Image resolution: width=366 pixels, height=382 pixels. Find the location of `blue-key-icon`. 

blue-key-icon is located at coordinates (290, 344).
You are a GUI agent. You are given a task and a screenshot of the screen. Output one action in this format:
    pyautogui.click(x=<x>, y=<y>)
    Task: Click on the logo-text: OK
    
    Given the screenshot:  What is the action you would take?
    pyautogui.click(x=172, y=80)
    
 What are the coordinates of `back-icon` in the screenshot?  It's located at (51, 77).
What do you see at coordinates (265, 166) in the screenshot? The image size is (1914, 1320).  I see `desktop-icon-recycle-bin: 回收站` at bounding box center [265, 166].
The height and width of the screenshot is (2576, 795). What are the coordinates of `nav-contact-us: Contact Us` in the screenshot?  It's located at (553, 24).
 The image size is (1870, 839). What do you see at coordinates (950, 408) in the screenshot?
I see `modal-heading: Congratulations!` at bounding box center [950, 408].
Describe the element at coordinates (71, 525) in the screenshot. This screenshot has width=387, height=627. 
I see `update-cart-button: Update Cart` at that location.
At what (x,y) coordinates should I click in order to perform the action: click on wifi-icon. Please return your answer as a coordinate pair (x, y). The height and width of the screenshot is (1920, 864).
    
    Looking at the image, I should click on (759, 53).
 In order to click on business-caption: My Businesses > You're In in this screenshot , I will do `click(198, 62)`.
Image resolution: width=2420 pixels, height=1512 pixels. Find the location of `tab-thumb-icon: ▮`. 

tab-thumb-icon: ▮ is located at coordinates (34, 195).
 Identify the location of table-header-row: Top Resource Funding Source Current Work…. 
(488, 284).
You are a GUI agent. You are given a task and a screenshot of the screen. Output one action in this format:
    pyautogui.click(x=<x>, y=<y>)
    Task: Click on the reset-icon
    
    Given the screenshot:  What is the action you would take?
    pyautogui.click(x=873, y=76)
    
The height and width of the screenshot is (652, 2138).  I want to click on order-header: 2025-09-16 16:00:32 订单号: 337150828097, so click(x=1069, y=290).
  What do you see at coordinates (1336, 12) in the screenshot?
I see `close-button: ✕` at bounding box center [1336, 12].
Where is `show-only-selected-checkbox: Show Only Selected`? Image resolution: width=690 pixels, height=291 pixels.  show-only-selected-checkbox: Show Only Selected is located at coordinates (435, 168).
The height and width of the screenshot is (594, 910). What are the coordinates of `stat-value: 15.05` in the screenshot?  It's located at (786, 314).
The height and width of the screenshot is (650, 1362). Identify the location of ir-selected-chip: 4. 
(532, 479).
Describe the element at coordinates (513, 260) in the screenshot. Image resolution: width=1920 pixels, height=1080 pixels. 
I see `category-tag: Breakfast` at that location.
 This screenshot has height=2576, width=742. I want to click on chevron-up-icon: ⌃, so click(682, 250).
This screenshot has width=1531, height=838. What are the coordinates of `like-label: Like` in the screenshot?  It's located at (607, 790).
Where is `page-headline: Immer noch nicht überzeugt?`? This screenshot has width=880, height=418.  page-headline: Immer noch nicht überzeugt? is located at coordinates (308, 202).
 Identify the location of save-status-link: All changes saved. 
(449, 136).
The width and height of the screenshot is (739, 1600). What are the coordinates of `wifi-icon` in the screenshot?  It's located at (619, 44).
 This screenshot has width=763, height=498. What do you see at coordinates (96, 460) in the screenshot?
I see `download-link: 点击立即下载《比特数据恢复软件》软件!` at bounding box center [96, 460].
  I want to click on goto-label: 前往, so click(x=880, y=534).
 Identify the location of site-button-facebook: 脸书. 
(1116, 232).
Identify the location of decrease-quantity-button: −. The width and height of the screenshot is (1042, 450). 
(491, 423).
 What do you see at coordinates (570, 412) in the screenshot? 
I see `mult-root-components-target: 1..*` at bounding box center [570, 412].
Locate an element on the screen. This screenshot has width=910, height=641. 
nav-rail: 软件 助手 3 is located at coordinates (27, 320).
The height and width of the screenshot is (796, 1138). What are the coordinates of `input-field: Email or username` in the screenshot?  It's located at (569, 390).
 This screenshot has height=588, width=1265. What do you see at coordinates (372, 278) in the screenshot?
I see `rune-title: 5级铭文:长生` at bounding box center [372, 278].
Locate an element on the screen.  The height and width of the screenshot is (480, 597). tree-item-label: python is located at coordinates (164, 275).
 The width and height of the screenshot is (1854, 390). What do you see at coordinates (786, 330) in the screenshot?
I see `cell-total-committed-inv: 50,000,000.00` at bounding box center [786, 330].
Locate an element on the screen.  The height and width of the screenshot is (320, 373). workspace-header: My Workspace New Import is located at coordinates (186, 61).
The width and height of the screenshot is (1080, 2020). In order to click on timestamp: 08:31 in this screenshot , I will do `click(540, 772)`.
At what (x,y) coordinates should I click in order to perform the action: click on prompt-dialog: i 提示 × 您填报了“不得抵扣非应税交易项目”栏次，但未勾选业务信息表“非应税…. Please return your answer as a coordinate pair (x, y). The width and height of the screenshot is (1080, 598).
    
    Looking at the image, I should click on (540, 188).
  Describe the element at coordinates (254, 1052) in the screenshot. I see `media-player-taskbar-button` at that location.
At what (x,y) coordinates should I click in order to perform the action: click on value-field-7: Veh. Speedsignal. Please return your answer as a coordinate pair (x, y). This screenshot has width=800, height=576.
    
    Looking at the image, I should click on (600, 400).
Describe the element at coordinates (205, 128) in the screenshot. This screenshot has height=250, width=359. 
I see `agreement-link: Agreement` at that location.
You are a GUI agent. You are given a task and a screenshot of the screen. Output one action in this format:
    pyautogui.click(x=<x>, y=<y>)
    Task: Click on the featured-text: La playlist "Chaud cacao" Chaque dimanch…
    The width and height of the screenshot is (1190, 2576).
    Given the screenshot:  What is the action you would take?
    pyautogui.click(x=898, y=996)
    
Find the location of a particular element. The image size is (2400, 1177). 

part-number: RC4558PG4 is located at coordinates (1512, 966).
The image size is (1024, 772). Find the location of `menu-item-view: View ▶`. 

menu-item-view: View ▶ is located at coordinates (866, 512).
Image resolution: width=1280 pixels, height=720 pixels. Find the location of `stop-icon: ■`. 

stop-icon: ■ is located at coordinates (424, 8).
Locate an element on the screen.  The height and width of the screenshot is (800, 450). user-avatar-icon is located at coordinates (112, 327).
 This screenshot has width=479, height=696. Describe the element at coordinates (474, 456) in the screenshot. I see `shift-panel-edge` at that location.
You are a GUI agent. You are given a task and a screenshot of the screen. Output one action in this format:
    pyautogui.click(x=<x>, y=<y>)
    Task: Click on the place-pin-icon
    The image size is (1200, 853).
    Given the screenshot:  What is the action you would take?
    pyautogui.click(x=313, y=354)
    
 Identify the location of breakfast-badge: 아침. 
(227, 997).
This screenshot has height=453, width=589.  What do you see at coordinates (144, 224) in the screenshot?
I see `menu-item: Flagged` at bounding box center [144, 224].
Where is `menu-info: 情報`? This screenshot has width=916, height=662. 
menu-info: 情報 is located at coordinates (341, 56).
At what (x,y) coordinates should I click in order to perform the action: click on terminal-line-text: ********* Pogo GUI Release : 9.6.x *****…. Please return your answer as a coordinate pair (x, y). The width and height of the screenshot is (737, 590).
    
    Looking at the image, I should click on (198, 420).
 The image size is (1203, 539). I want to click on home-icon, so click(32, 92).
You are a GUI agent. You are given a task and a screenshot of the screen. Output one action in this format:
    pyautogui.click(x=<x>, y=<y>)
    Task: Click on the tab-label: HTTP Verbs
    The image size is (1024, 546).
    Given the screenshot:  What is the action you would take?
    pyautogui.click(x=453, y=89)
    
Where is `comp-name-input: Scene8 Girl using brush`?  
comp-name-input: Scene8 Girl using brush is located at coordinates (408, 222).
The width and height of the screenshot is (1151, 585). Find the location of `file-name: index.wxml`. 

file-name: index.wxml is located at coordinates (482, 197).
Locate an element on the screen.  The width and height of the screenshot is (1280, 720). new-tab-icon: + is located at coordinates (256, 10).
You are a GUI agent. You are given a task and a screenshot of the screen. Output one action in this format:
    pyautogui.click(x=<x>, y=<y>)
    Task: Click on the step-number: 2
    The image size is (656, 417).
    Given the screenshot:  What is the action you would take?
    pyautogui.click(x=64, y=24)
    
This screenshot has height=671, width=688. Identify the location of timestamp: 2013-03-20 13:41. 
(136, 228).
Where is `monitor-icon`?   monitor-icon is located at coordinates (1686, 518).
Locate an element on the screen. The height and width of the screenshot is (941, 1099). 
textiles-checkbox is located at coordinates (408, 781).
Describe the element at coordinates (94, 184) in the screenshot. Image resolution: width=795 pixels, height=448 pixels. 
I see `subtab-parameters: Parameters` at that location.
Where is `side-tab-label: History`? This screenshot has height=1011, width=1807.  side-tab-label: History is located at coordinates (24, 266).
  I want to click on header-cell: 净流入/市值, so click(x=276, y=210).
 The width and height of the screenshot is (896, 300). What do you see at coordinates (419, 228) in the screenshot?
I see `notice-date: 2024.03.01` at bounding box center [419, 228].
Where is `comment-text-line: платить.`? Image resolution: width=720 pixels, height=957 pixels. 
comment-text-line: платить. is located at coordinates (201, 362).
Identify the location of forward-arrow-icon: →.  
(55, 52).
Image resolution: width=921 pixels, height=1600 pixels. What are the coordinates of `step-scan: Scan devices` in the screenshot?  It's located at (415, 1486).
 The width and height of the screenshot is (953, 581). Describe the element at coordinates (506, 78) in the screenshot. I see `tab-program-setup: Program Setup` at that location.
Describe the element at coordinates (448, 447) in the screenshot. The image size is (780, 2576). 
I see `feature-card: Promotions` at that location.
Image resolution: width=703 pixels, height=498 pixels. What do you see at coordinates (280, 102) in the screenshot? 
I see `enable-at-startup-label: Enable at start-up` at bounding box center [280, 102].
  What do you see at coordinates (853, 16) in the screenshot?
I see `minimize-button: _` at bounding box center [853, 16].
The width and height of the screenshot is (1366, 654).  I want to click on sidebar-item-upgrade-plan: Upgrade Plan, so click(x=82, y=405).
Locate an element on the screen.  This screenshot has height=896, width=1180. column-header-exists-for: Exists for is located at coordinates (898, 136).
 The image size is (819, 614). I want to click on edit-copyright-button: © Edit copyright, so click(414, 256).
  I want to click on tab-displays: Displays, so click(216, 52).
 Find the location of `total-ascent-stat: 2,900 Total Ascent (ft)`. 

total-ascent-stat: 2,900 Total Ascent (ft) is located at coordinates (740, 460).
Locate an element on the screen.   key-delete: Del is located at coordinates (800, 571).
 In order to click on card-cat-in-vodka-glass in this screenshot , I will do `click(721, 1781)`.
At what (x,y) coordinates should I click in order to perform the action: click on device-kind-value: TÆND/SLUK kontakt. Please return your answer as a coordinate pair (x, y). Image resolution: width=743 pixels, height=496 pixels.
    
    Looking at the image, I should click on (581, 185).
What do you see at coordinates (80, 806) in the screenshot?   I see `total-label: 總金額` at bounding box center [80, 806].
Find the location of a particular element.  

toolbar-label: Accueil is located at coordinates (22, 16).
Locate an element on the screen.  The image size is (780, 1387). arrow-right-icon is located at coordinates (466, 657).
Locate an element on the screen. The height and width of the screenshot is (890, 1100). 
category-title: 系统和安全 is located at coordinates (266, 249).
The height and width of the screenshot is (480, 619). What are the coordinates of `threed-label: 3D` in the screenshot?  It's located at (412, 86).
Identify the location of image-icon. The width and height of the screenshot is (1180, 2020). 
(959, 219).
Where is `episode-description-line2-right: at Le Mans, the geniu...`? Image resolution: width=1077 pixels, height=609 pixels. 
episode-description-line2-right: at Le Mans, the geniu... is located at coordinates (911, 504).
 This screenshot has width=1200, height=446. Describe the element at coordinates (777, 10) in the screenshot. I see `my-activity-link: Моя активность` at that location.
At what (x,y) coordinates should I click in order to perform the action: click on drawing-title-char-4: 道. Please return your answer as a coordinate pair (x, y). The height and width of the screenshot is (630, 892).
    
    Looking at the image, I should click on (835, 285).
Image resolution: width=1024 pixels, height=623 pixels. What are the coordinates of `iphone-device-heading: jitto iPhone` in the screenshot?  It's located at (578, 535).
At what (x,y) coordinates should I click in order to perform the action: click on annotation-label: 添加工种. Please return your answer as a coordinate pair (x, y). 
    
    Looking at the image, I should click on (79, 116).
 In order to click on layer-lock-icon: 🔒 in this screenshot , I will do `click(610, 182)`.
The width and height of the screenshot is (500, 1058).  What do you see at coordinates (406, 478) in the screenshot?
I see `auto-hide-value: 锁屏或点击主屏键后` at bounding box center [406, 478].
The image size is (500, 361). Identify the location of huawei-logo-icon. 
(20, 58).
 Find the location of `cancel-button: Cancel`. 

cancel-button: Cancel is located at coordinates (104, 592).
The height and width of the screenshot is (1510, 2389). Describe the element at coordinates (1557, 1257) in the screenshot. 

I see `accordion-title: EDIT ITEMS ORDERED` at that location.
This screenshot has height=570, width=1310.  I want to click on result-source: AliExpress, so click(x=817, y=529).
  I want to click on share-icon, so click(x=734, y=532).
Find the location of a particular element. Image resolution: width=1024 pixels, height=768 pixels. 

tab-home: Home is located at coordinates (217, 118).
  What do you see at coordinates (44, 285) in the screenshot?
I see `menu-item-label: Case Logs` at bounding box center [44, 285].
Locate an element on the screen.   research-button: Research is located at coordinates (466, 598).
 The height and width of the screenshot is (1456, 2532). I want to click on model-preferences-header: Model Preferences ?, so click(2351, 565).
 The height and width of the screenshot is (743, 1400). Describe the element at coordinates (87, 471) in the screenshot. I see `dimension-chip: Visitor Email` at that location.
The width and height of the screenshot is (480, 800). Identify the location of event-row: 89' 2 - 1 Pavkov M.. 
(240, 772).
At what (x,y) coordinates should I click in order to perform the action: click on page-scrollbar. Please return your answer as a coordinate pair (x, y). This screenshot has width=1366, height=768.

○ ○ ○ ○ ○

=== Description of the task ===
Copy the rows from the line with "Identify the location of image-icon." through the line with "In order to click on layer-lock-icon: 🔒", both included, putting "pair of numbers" in place of "coordinate pair" and leaving everything else unchanged.

=== Response for this exercise ===
Identify the location of image-icon. The width and height of the screenshot is (1180, 2020). 
(959, 219).
Where is `episode-description-line2-right: at Le Mans, the geniu...`? Image resolution: width=1077 pixels, height=609 pixels. 
episode-description-line2-right: at Le Mans, the geniu... is located at coordinates (911, 504).
 This screenshot has width=1200, height=446. Describe the element at coordinates (777, 10) in the screenshot. I see `my-activity-link: Моя активность` at that location.
At what (x,y) coordinates should I click in order to perform the action: click on drawing-title-char-4: 道. Please return your answer as a pair of numbers (x, y). The height and width of the screenshot is (630, 892).
    
    Looking at the image, I should click on (835, 285).
Image resolution: width=1024 pixels, height=623 pixels. What are the coordinates of `iphone-device-heading: jitto iPhone` in the screenshot?  It's located at (578, 535).
At what (x,y) coordinates should I click in order to perform the action: click on annotation-label: 添加工种. Please return your answer as a pair of numbers (x, y). 
    
    Looking at the image, I should click on (79, 116).
 In order to click on layer-lock-icon: 🔒 in this screenshot , I will do `click(610, 182)`.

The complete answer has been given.